Hayarpi Orujyan, the upcoming Associated Student Union president, is a woman with a plan. The only woman with a plan, at least on the ASU.

As of right now, Orujyan is the only female on the ASU board, but she hopes that when applications for currently vacant posts become available, more female students will try for the positions.

“I noticed a lot of times, it’s the men that run for president,” said Orujyan, “and this past semester, I’ve been Commissioner of Evening Division and I really liked it and I thought I should take the next step up. I was just ready to take on a bigger leadership role. I wanted to encourage other girls to take on leadership roles too because I don’t want there to be a dominance of men.”

Orujyan’s agenda as president consists of three main tasks right now: extended library hours, workshops and campus safety.

She has already begun working on the campus safety issue, touring the school with Campus and Maintenance representatives in search of areas that require additional lighting and security cameras.

“Student safety is a big concern of mine,” Orujyan explained. “Especially for evening students, I don’t want them to be afraid of coming to campus.”

She wants to create more opportunities for students to transfer, including improving access of existing workshops and utlities.

Orujyan also wants to improve communication between the students and the ASU: “I want more students to be aware of ASU and have a connection with us and not hesitate to drop by if they have any problems or concerns or ideas.”

She plans on holding in-class presentations in order to introduce the ASU board to more students. She would also like to host more ASU-involved events at school, encouraging students to interact with each other – including the ASU board.

“I do like working with people and being involved. I don’t think students should just come to class and then leave,” said Orujyan. “I think they should be involved and join clubs, and interact with other students, meet people that have the same major or different majors – just be more open-minded. That’s how you become open-minded.”

Outgoing president Sukhsimran Sandhu, however, said it was difficult to achieve goals from that office.

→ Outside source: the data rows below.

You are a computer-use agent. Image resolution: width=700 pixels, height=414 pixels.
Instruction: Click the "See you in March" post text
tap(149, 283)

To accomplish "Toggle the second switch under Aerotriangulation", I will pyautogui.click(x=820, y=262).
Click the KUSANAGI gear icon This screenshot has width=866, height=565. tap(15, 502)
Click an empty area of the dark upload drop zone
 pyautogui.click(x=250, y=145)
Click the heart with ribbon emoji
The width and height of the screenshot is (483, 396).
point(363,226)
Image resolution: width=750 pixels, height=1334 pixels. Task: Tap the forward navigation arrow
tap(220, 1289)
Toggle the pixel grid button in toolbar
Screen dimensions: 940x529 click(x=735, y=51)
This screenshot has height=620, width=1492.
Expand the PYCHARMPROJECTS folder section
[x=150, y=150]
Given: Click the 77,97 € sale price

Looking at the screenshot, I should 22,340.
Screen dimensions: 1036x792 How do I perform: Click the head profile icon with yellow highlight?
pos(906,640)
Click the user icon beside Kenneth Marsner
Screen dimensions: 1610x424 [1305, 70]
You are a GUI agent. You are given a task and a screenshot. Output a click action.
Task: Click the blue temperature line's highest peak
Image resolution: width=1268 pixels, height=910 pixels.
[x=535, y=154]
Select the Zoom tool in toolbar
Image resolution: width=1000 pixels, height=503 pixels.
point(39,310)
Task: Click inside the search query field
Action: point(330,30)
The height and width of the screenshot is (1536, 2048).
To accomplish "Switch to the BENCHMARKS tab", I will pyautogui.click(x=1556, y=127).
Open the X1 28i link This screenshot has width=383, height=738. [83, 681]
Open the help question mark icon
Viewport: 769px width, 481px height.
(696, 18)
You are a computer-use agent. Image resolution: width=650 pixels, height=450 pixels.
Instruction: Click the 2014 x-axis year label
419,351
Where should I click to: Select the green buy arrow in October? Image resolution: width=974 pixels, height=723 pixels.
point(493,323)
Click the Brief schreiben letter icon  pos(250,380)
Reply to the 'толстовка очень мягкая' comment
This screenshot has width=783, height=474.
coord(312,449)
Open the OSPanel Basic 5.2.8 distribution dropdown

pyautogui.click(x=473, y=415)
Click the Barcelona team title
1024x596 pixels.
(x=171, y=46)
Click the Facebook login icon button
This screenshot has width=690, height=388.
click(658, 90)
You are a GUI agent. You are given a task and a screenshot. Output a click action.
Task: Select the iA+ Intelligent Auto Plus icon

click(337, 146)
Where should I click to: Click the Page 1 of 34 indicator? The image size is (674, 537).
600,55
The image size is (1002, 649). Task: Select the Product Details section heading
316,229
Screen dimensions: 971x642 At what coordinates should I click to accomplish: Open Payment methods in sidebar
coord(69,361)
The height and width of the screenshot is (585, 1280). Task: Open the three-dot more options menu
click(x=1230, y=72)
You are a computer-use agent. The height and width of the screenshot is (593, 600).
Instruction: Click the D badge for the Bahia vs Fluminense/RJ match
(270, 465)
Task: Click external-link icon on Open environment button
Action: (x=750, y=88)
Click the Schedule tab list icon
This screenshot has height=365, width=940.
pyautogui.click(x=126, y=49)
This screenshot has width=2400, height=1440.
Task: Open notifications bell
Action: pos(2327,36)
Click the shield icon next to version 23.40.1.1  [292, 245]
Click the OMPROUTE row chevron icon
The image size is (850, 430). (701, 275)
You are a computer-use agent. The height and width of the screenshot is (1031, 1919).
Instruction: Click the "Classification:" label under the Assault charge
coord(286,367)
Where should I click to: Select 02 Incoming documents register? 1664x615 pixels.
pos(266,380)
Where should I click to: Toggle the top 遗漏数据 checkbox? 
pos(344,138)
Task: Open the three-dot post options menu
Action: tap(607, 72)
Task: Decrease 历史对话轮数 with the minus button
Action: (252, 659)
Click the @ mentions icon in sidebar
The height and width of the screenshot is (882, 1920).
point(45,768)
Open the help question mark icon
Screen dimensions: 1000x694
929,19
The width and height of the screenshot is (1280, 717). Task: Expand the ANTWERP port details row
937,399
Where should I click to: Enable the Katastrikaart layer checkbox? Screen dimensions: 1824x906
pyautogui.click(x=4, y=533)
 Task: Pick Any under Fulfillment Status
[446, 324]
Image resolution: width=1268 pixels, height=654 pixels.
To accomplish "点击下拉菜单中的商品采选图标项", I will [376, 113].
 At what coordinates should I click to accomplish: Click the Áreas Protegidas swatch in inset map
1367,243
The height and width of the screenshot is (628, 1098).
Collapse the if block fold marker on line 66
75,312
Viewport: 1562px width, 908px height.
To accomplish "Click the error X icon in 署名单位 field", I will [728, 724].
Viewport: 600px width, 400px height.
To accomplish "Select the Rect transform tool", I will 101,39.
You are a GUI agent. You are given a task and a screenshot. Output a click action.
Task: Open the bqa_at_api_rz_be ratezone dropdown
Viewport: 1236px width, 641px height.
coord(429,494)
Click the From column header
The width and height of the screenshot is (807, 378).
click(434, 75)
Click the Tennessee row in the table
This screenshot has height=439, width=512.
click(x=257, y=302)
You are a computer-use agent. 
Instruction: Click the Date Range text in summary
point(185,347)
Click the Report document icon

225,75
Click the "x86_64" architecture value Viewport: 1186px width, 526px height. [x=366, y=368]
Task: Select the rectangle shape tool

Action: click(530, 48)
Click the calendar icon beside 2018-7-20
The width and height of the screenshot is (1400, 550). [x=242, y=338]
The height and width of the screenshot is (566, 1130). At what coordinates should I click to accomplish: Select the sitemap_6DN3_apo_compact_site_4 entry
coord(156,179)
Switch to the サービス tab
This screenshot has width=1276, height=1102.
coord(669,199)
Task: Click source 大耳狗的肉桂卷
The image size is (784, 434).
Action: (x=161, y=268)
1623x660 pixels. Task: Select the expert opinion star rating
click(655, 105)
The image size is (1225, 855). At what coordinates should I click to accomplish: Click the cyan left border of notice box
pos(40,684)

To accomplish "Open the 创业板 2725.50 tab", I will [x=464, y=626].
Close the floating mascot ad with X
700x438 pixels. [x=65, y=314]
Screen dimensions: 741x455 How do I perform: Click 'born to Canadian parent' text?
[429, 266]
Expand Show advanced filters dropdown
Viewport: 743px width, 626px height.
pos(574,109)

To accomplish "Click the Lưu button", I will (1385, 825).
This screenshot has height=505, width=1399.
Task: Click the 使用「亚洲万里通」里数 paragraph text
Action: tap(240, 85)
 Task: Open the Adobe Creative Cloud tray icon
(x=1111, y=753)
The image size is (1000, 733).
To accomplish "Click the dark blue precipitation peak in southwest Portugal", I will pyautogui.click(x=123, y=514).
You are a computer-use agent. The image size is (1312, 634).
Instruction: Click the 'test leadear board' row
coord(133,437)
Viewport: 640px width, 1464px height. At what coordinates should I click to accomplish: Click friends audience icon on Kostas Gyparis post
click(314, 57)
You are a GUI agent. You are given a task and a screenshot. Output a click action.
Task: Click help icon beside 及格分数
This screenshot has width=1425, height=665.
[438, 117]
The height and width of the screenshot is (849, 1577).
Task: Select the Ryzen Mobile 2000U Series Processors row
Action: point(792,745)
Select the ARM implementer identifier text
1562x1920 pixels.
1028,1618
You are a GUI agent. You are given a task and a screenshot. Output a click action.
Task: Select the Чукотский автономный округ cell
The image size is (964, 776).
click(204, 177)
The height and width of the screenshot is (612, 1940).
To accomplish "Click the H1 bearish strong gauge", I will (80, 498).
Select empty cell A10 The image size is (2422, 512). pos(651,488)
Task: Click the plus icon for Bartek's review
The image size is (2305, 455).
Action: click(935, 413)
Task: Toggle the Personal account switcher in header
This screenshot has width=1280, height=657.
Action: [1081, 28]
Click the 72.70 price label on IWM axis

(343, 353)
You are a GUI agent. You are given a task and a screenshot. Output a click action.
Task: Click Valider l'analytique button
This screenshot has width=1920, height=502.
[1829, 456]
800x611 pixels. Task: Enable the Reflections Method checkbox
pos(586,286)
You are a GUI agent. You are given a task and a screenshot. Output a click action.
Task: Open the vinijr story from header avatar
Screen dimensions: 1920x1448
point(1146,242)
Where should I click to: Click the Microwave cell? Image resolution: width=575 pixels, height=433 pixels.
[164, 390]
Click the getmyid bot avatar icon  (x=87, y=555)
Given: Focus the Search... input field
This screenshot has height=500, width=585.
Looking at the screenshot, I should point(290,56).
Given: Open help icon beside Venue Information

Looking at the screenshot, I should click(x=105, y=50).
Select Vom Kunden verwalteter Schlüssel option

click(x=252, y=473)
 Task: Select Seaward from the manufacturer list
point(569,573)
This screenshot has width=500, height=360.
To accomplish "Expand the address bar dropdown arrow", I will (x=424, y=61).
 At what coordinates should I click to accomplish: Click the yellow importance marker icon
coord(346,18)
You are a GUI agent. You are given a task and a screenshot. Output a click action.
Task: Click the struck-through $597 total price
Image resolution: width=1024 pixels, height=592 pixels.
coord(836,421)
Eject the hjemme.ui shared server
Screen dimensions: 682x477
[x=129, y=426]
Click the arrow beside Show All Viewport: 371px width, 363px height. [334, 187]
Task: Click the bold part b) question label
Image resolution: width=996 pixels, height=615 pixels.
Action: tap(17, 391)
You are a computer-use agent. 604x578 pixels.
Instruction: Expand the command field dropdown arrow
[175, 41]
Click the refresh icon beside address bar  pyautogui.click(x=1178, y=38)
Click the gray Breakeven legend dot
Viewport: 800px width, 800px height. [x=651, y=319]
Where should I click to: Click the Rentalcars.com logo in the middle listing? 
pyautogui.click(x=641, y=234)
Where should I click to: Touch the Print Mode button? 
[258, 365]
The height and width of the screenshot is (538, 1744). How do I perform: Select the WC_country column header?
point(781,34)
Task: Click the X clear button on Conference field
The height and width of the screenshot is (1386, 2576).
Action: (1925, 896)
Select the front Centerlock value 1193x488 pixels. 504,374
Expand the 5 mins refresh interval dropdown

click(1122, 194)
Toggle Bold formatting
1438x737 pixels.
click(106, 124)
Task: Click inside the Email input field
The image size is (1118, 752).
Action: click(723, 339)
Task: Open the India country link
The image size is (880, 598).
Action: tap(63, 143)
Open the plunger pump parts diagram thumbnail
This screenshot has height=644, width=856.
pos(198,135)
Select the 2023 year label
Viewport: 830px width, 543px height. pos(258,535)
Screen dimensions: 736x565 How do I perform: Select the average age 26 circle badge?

Sandhu’s main aims as president were to create benefits for ASU members (that includes students who pay the ASU fee as well as ASU board members) and more classes for all students. He said he had been able to create perks for ASU members by creating the Community Discount Card that offers discounts for local stores. He was however, unable to create more class opportunities.

Sandhu went on to clarify that his position as ASU president does not have as much power as one would assume: “The only perk of being president at meetings is that you’re the chair of the meetings and you decide how the meeting goes. In terms of making decisions, it’s the whole board as one.”

Your thoughts?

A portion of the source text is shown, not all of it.